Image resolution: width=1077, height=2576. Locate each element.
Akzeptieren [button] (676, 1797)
━━━━
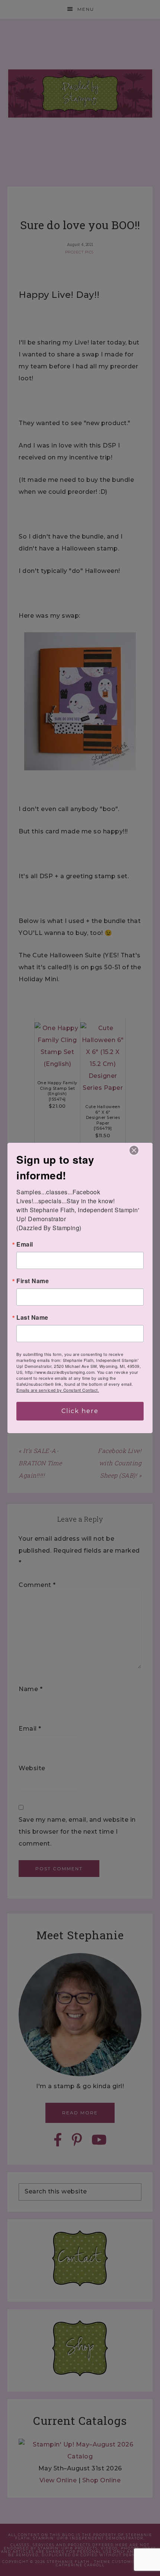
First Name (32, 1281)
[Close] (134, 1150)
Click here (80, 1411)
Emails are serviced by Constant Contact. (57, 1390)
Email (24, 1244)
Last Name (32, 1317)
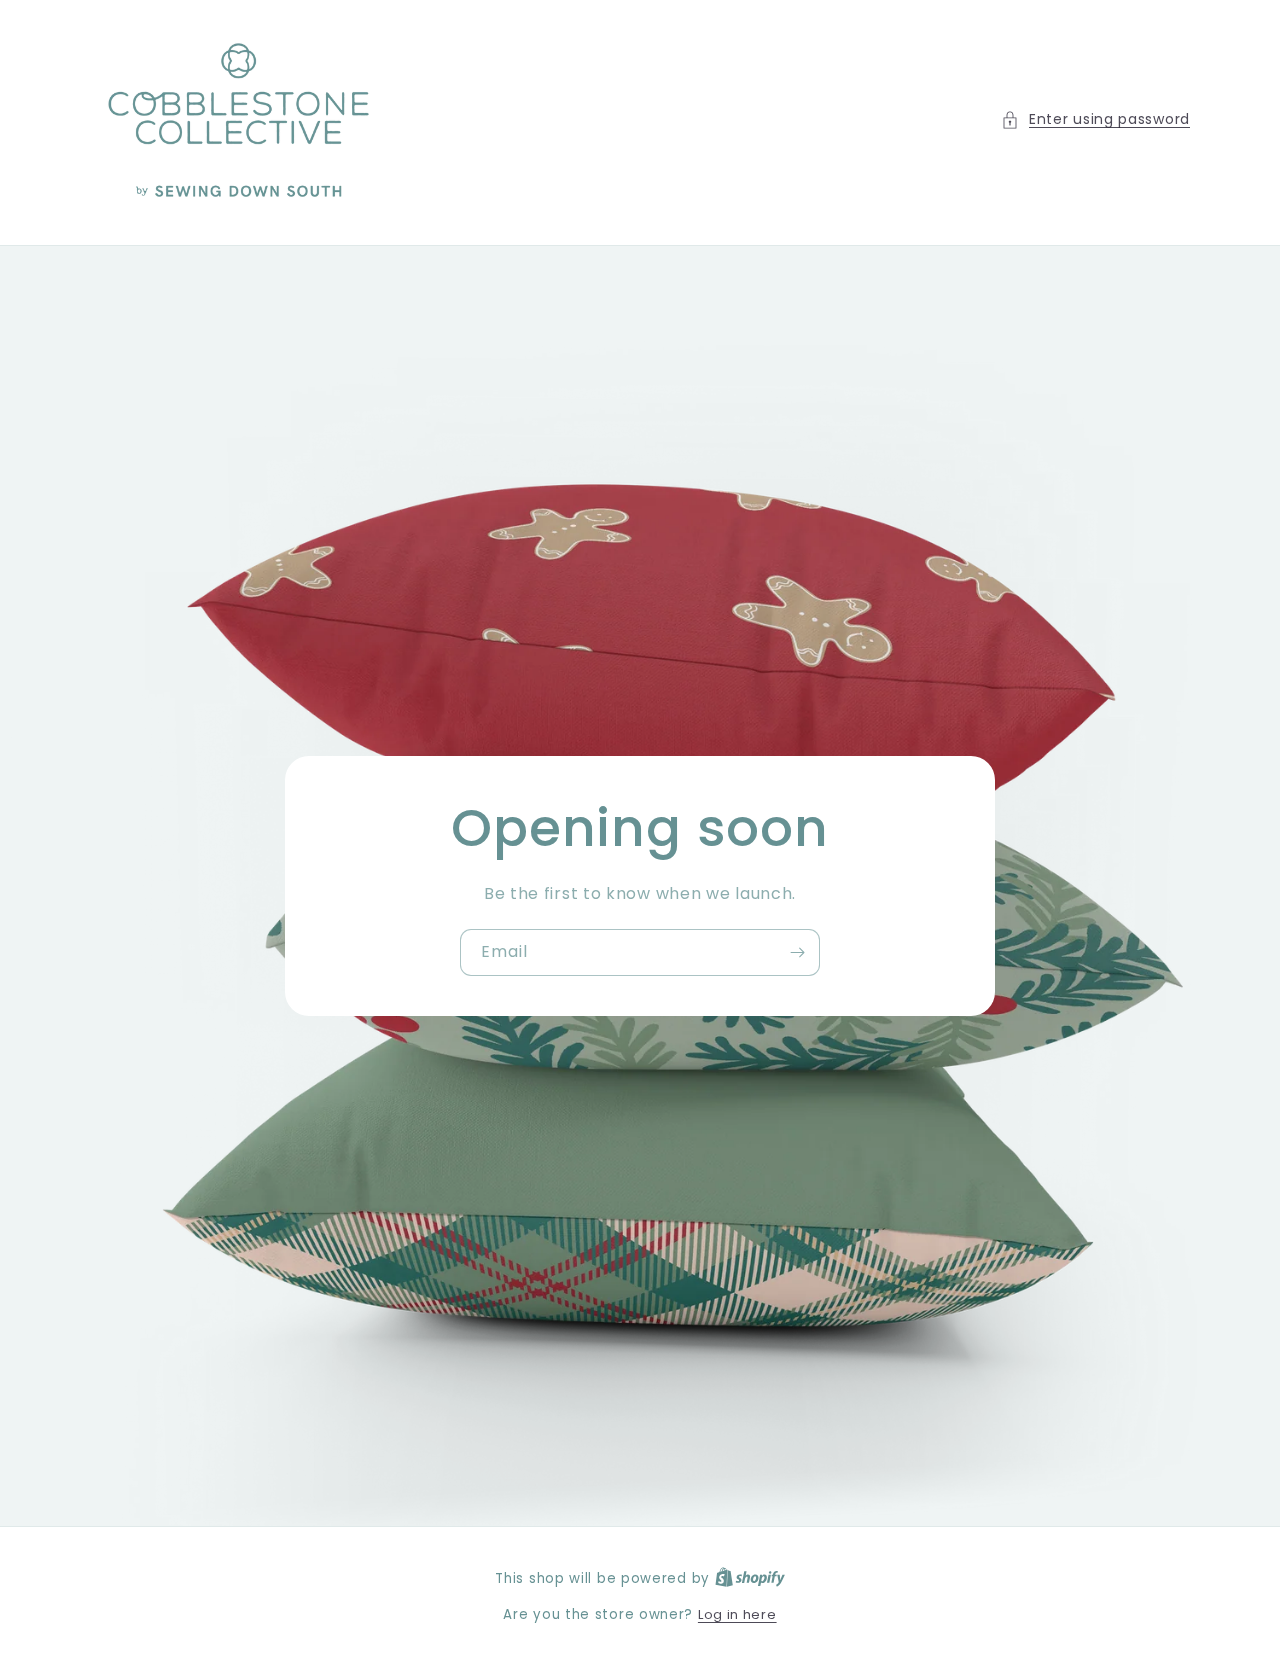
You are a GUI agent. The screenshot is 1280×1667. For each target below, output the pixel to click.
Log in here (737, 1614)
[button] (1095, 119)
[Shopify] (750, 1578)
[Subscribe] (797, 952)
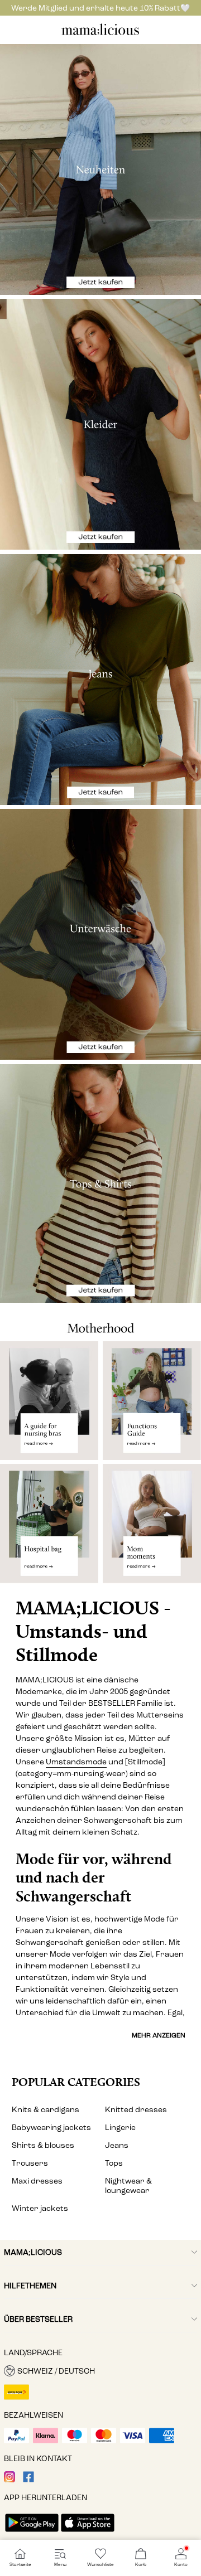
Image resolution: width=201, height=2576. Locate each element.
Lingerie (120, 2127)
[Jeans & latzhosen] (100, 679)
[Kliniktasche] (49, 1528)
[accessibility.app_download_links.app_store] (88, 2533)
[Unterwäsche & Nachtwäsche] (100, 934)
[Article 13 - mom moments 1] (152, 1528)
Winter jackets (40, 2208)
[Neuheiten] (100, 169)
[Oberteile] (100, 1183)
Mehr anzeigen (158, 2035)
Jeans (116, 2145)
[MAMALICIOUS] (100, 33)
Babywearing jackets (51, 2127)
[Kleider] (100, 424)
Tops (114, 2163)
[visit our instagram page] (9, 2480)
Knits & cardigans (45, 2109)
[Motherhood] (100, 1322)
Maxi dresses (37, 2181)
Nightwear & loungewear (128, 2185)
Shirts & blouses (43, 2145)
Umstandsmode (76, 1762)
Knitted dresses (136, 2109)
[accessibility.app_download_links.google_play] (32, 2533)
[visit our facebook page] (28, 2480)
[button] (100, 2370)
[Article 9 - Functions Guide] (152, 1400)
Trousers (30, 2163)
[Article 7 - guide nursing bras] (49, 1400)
━━━━
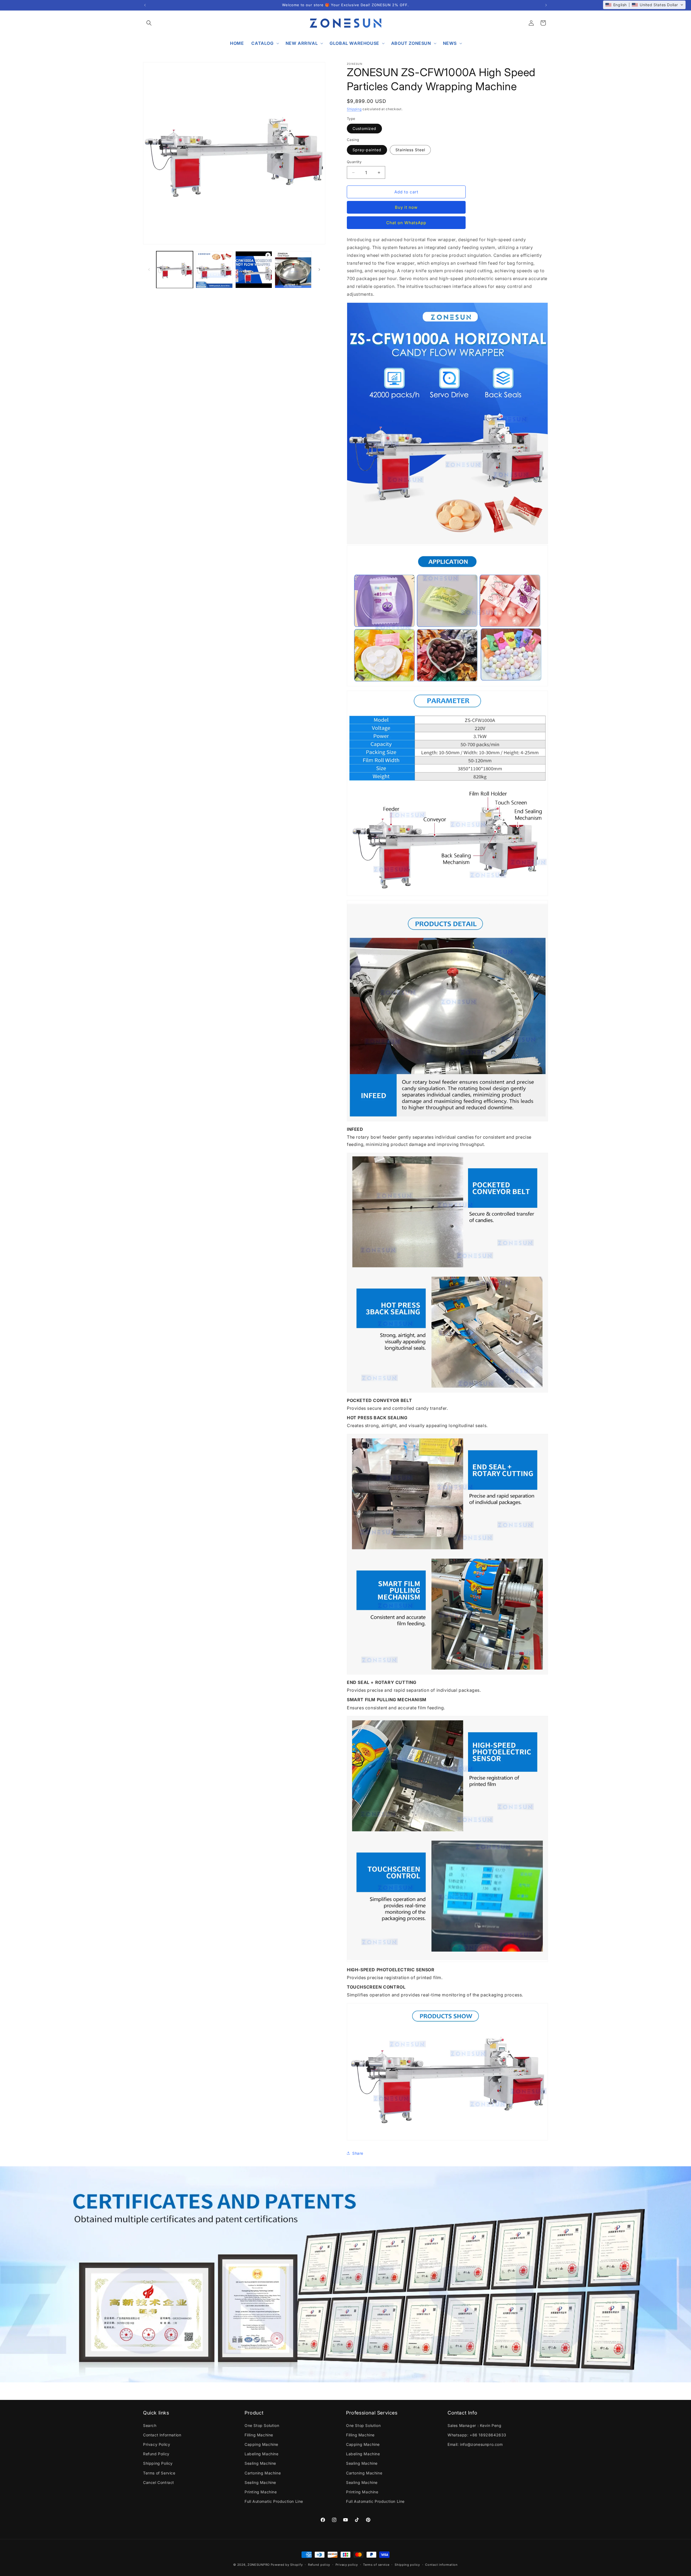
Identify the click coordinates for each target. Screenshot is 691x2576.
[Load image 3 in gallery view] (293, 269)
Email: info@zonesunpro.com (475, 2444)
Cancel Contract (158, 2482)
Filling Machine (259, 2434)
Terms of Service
━━━━
[Assigned task]
Which lines of the records above hold the word "resolution"? Copy each of them.

[Exercise response]
Image resolution: width=1077, height=2576. Locate each element.
Image resolution: width=201, height=2576. Locate each element.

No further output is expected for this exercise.